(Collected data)

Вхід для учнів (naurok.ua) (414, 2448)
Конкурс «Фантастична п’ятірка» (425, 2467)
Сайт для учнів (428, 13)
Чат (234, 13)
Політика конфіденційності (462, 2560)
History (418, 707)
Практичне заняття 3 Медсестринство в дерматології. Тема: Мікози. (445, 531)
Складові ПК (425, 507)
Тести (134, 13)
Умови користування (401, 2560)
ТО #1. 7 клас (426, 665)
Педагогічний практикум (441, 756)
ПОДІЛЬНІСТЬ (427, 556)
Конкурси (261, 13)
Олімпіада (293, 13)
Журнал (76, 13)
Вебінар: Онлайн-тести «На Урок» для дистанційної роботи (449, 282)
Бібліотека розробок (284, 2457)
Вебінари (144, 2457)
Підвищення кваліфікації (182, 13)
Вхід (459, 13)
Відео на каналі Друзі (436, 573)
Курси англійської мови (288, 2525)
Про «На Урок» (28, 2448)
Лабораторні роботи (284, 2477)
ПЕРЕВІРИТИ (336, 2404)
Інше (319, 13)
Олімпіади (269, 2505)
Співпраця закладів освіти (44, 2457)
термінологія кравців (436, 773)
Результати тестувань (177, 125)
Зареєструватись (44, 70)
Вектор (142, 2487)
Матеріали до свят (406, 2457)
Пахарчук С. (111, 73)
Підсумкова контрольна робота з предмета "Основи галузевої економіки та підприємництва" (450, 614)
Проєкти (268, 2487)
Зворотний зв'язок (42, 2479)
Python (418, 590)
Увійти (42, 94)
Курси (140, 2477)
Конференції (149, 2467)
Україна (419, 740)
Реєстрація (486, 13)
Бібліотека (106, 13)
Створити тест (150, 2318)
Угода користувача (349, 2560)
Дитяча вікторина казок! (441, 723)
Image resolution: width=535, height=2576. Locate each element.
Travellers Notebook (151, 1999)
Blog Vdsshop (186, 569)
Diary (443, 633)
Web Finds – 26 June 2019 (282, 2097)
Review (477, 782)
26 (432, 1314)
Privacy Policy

#### [Prompt]
Identify the lines of the data that contain the word "роботи". Copy each of them.

#### [Answer section]
Вебінар: Онлайн-тести «На Урок» для дистанційної роботи (449, 282)
Лабораторні роботи (284, 2477)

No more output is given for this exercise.